Every message I've seen from Jonathan, Mark, Chris, and anyone else on the subject has affirmed to me that this is what they're doing - they're making a new, modern ARPG that falls in line with what they want a new, modern ARPG to do and feel like, while keeping in mind what players need and want out of such games. Jonathan's talked several times about keeping watch over other games in the genre to make sure PoE2 is metting any new Industry Standards that come out of them - when a new game does something really well and players love it, he knows that's now a thing they need to deliver on as well if they want their game to succeed. PoE1 can't do most of those things, and is mostly going on inertia and momentum at this point.

I saw something attributed to the PoE2 dev team a bit back, saying that Diablo 4 was Blizzard taking the ARPG in an MMO direction. They want to use Path of Exile 2 to take the ARPG in an Elden Ring direction instead, without going so far that it stops being an ARPG. I'd never been a Souls gal before ER, but damn if I don't love me some Elden Ring. All the evidence of my eyes and ears points to them treating PoE2 as a paradigm shift, a chance to do everything right instead of doing whatever works and getting by as best they can.
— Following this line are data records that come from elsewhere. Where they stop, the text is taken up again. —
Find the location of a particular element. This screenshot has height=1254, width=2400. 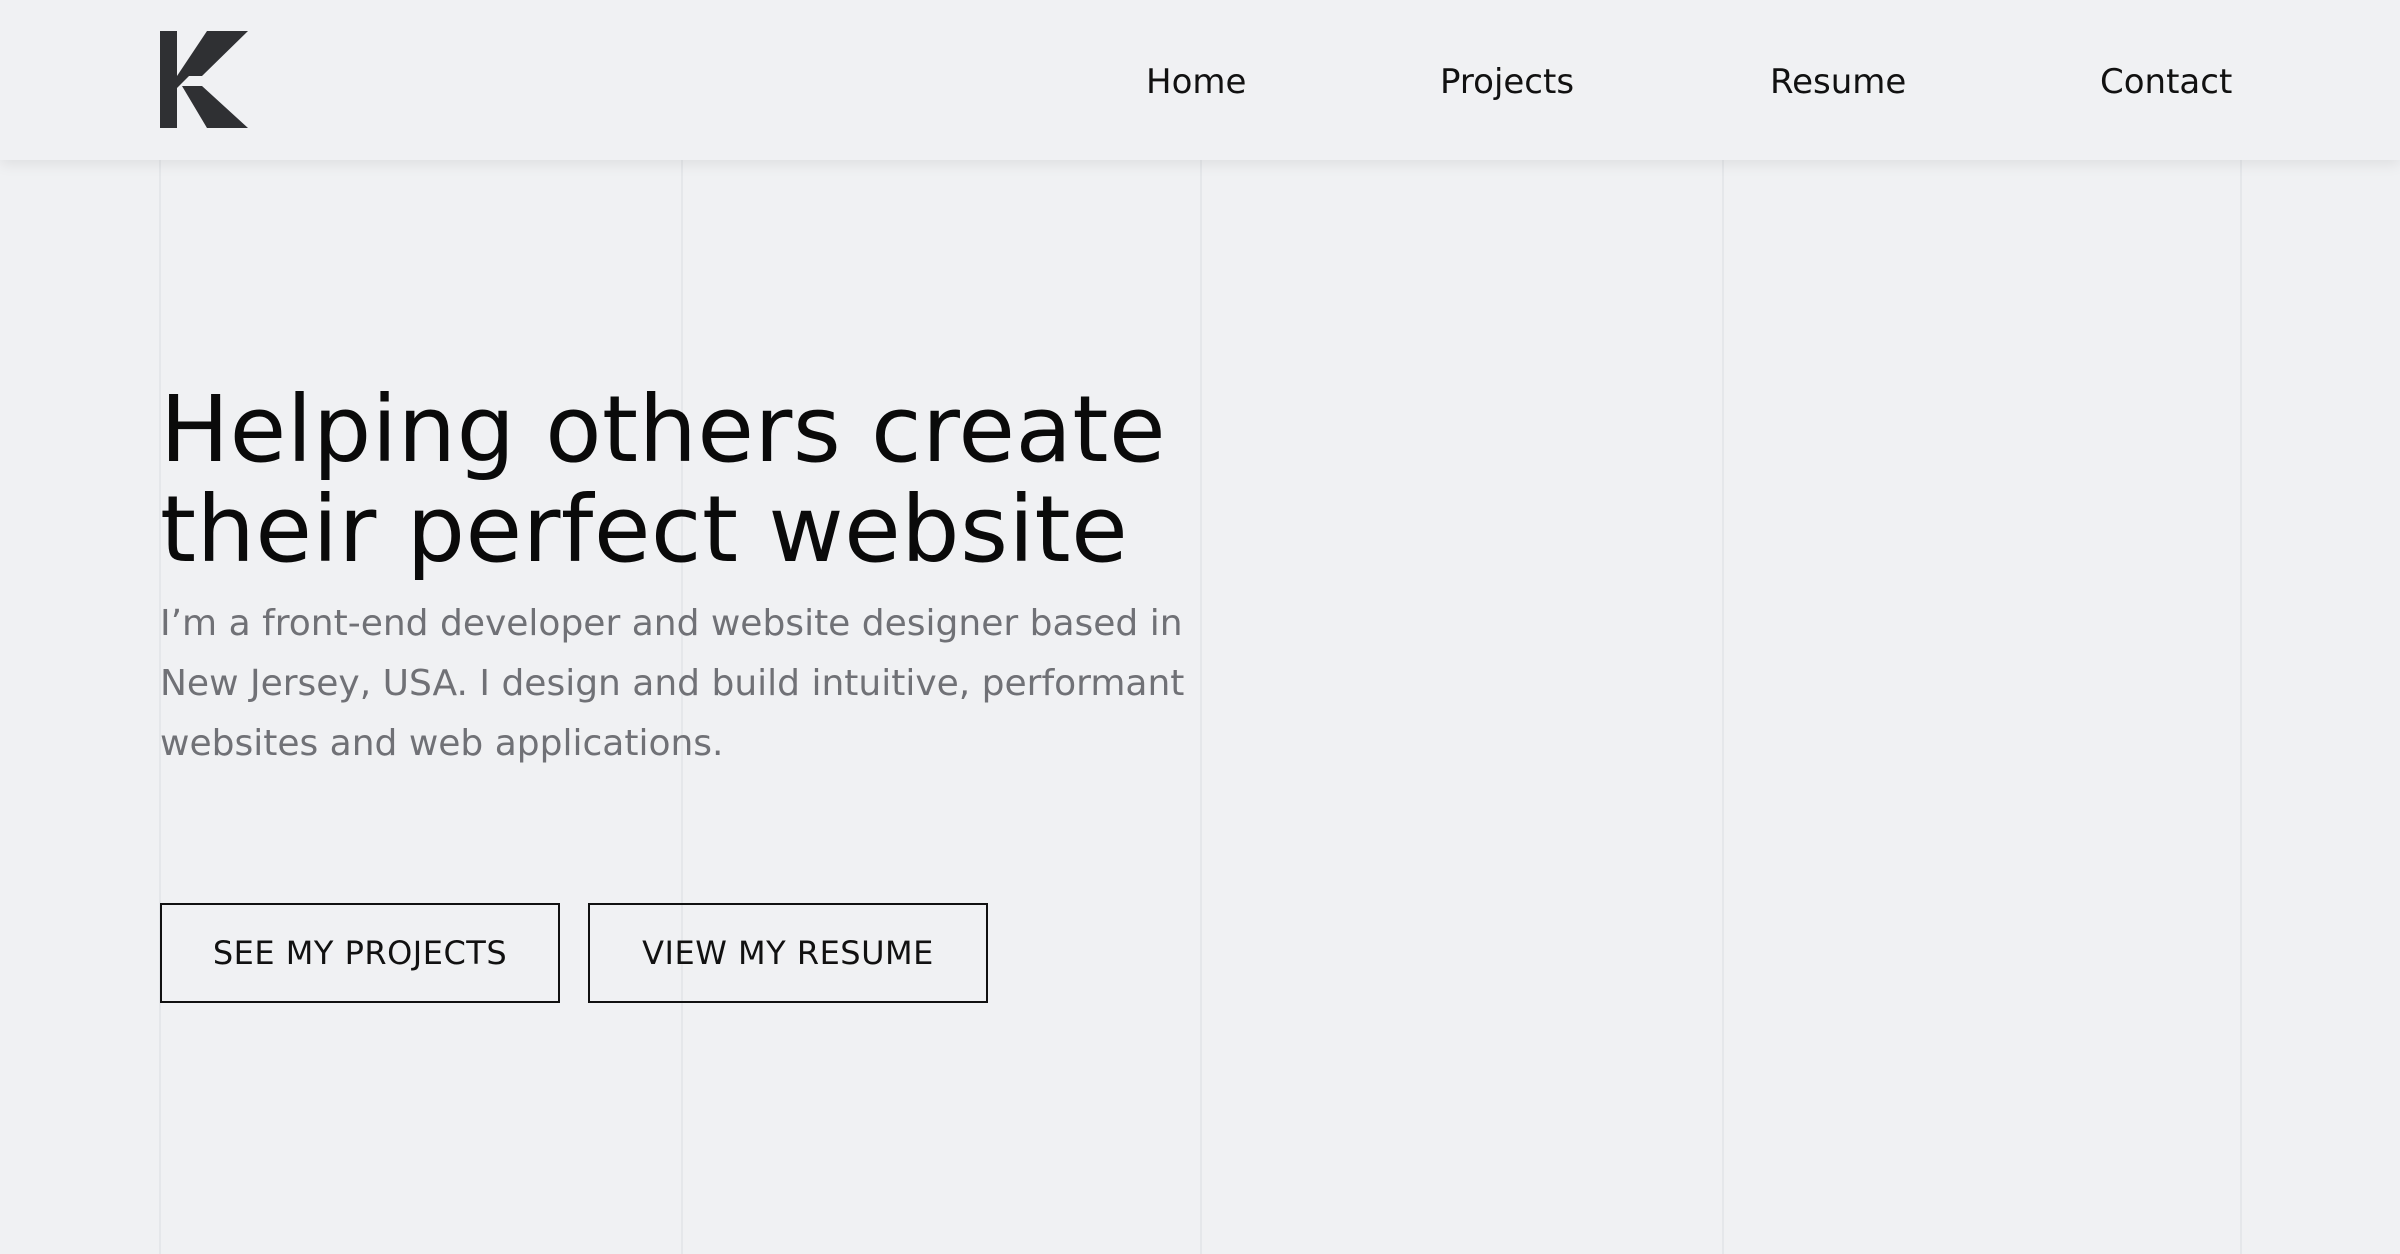

hero-title-line-2: their perfect website is located at coordinates (644, 530).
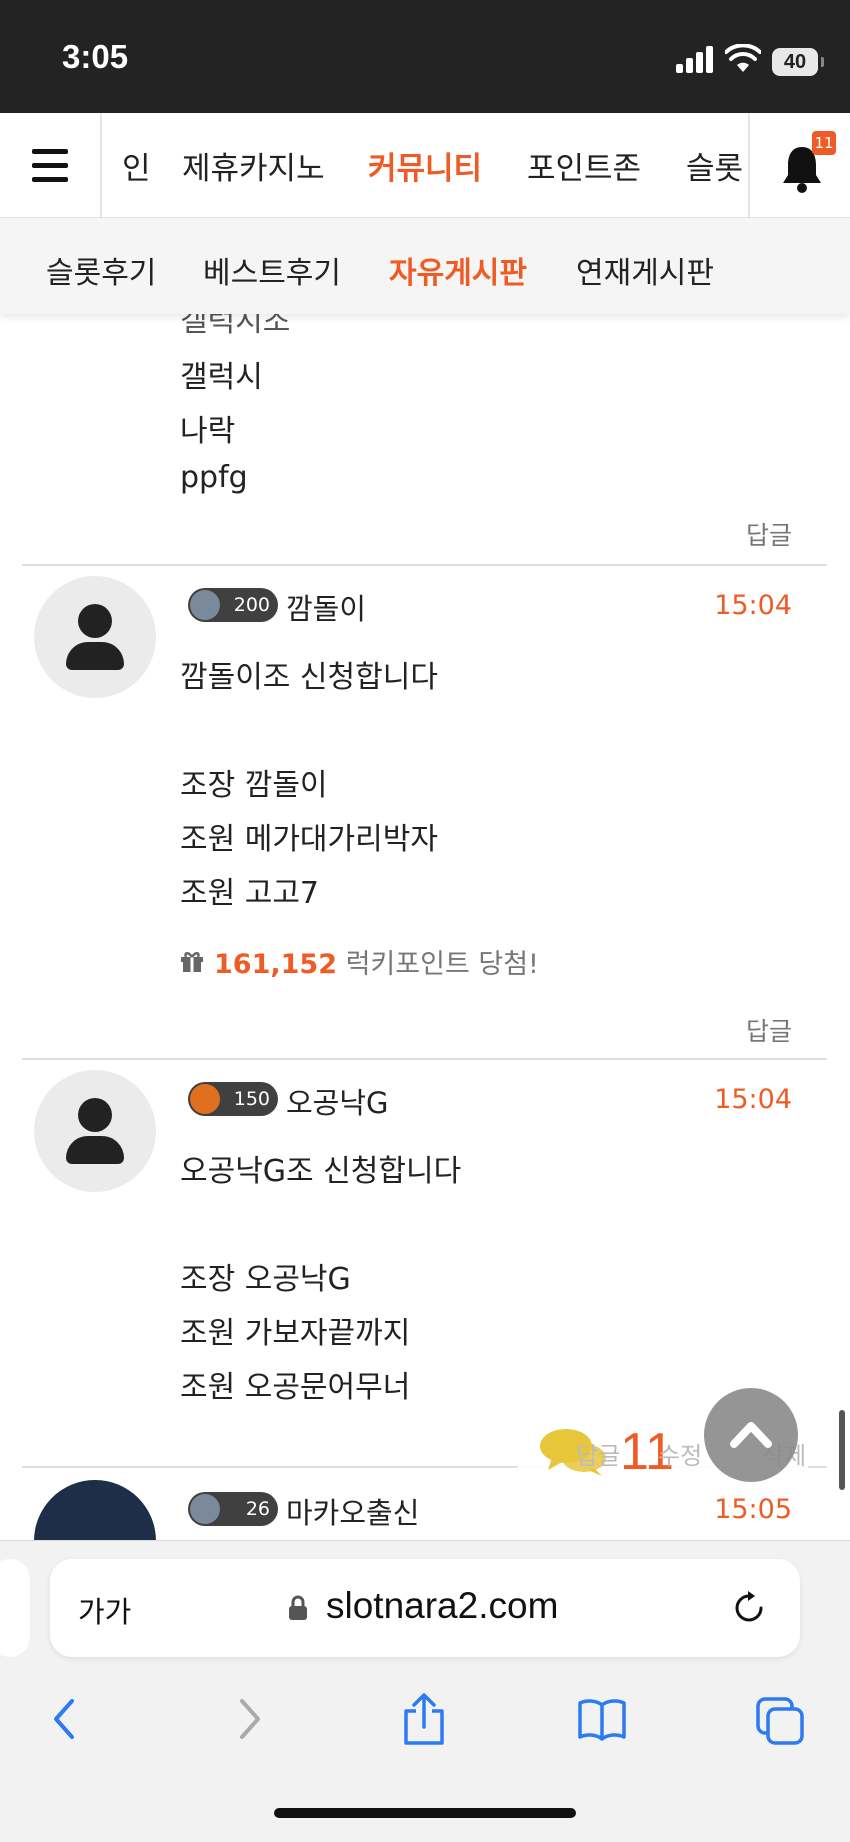 Image resolution: width=850 pixels, height=1842 pixels. What do you see at coordinates (266, 1280) in the screenshot?
I see `comment-line: 조장 오공낙G` at bounding box center [266, 1280].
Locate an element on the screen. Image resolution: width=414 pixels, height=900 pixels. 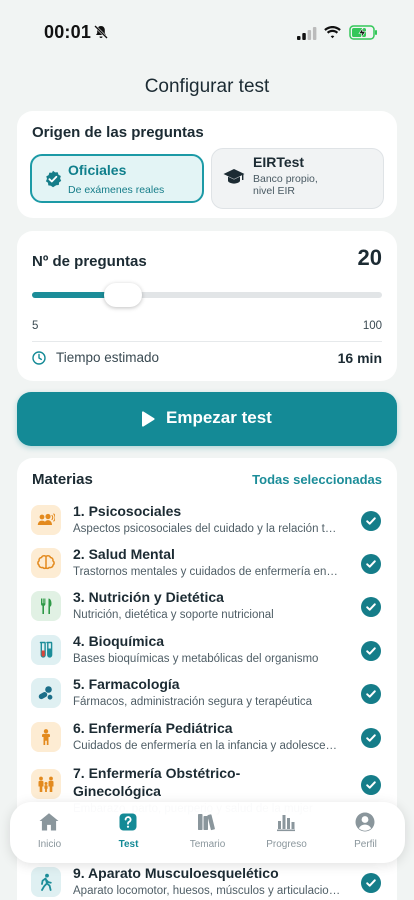
subject-name: 1. Psicosociales is located at coordinates (128, 511).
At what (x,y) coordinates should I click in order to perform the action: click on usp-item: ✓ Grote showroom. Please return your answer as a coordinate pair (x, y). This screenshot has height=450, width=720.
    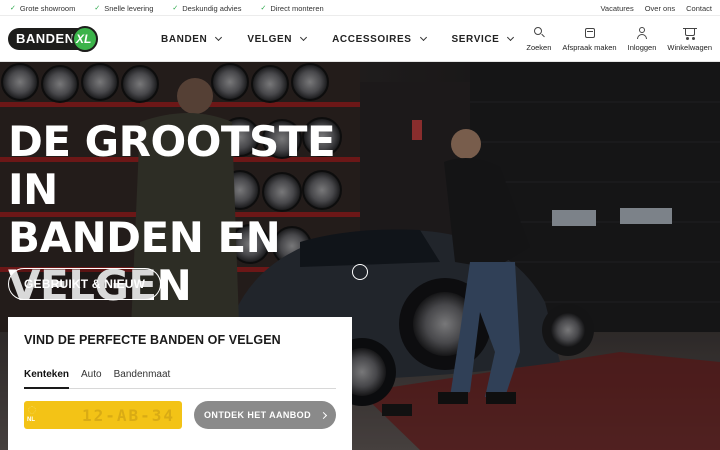
    Looking at the image, I should click on (42, 8).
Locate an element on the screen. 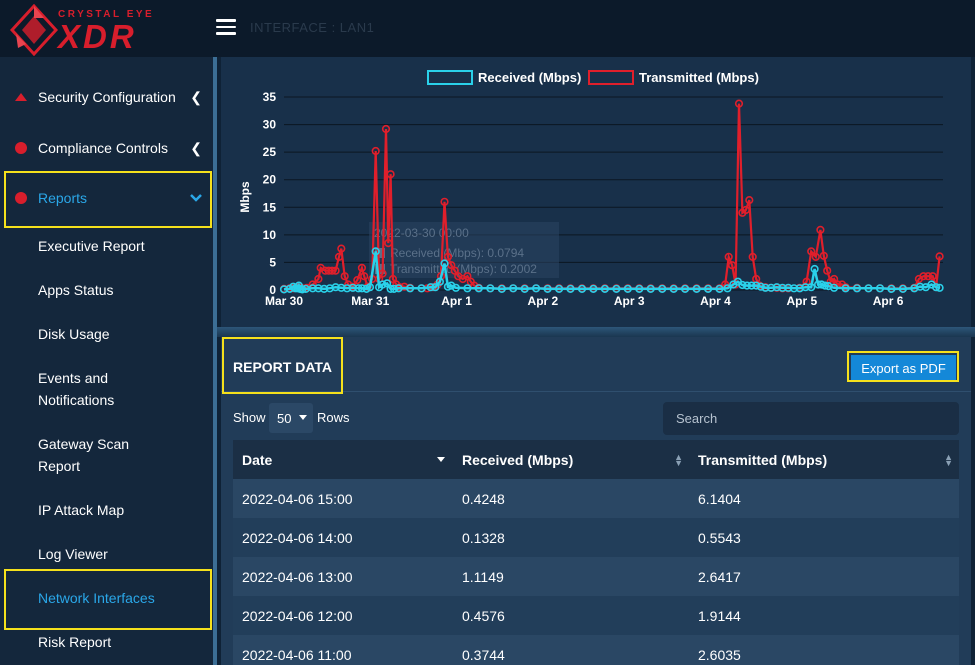  page-heading: INTERFACE : LAN1 is located at coordinates (312, 28).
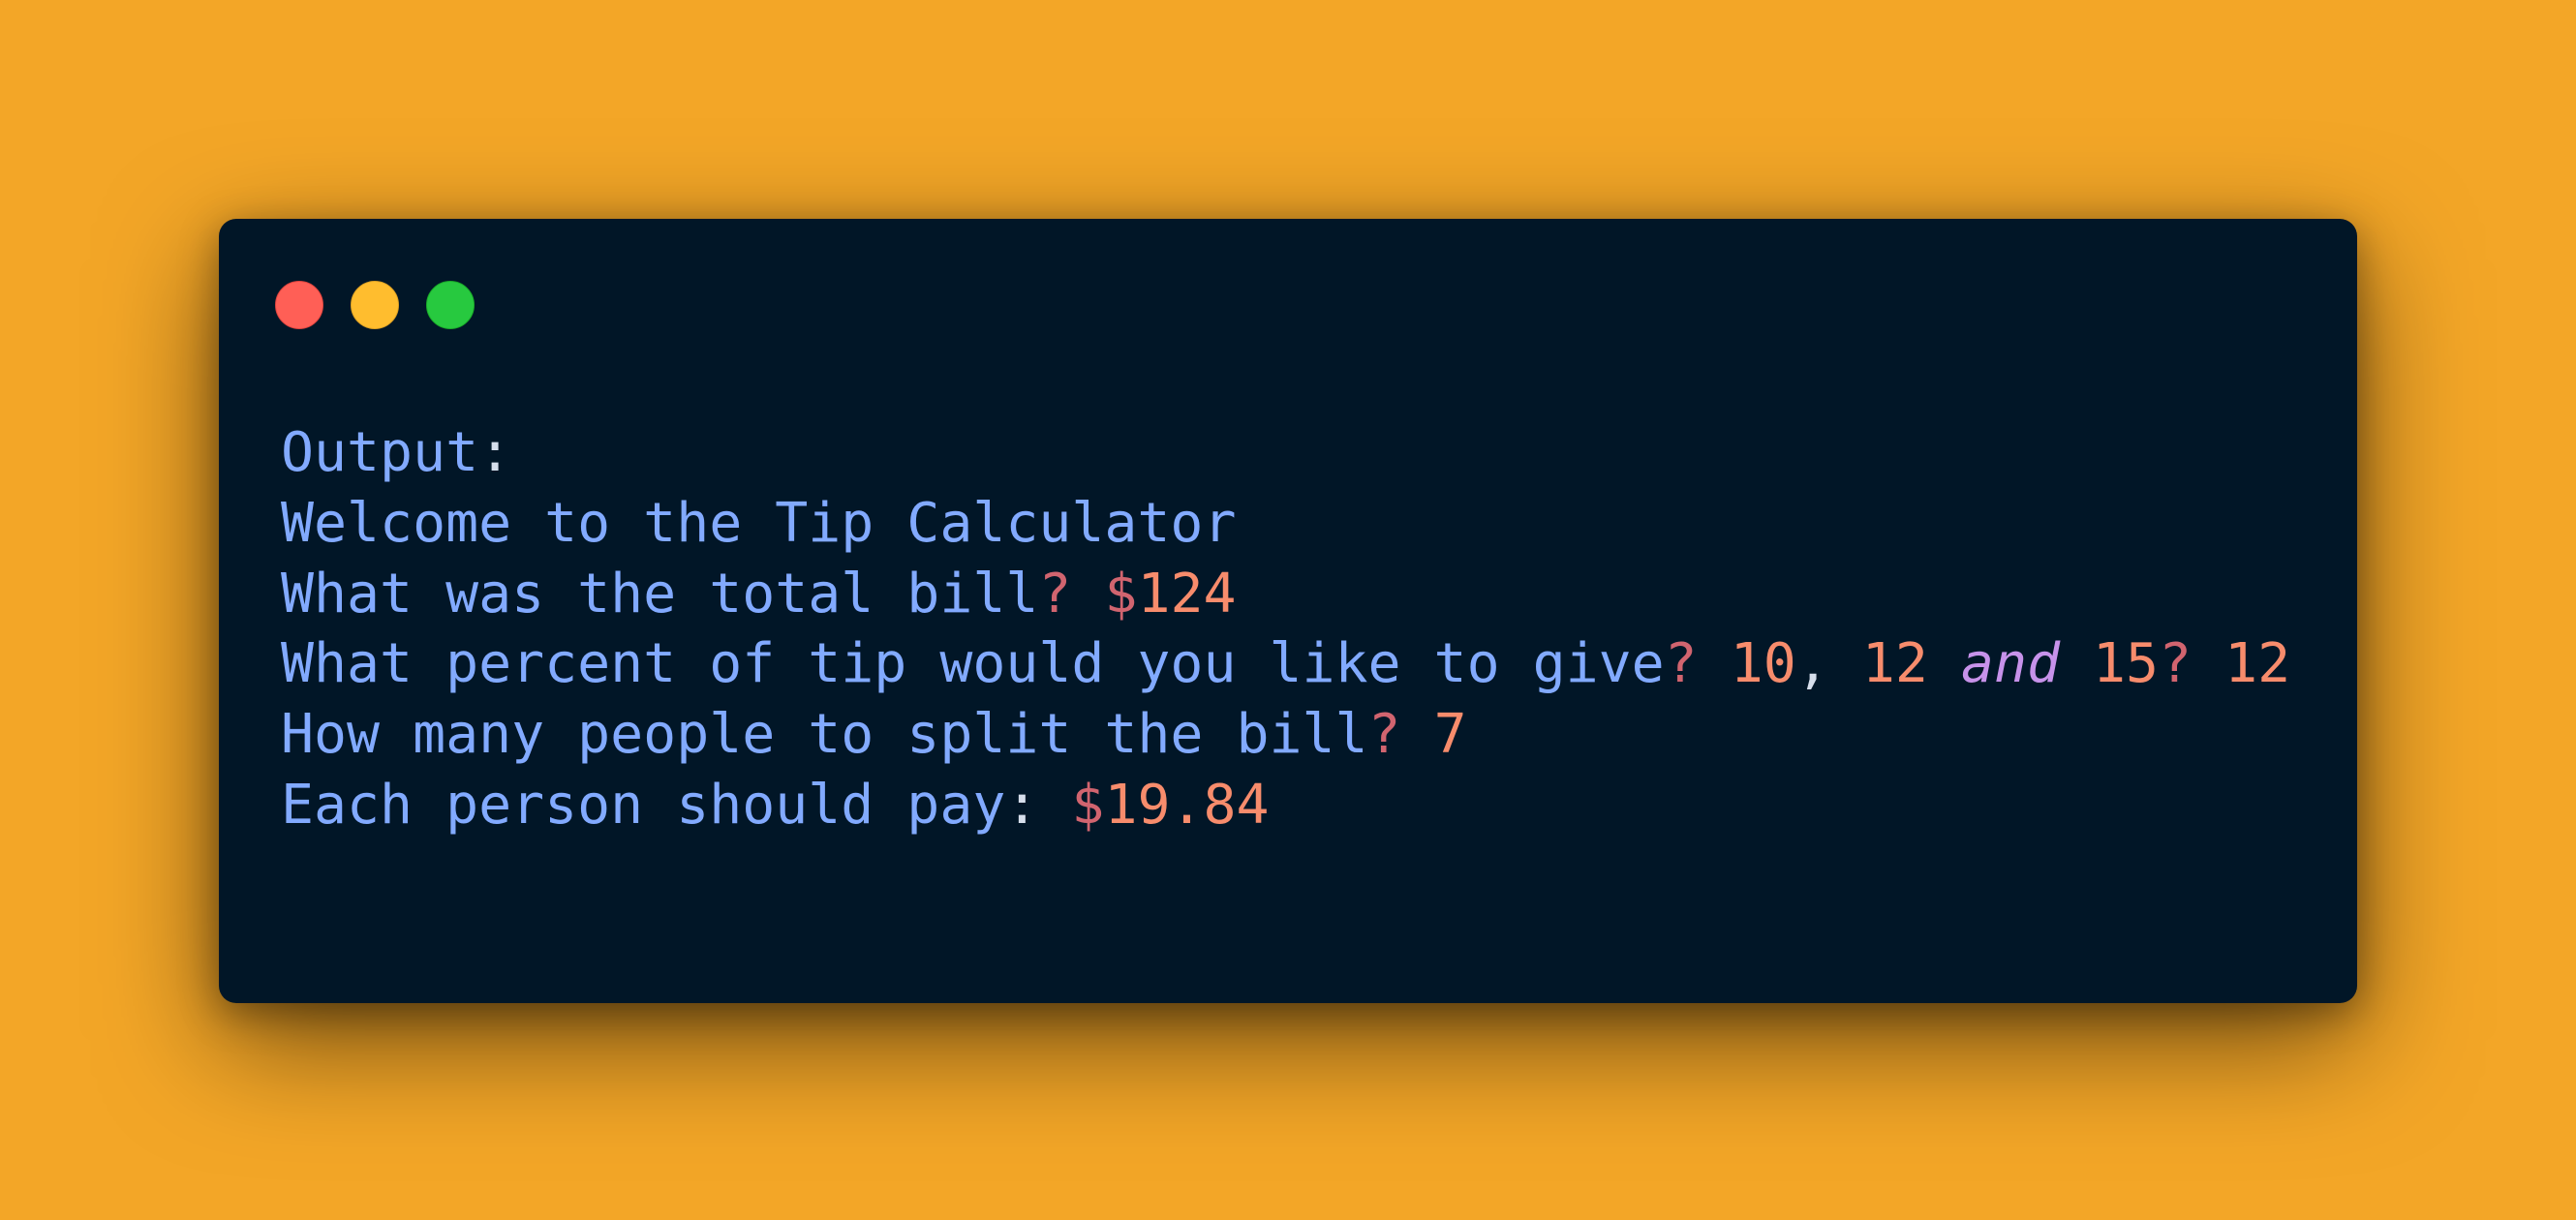  Describe the element at coordinates (1894, 664) in the screenshot. I see `tip-option-12: 12` at that location.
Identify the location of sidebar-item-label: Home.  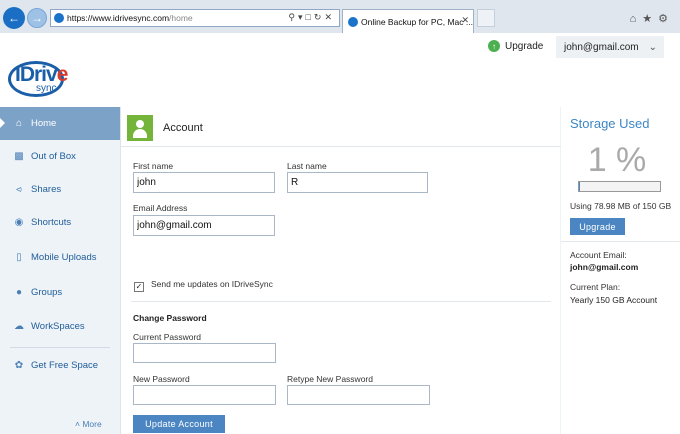
(44, 124).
Some people hate the new direction. That's fine. I am super jazzed to see where it goes because Elden Ring plus Path of Exile-level buildiness and customization is damn near a Dream Game for me. They are speaking my language and I am unafraid to admit that.

People can call me biased because of that, but I still think there's no reason whatsoever for them to try and chase exactly the same market they've already got cornered with PoE1 and every reason to branch out into new, uncharted (for Grinding Gear) territory.

Now if only they'd bend on the selectable genders thing...but hey. Trans girl gonna trans, and I get why they're not doing it even if I disagree with and dislike their reasoning.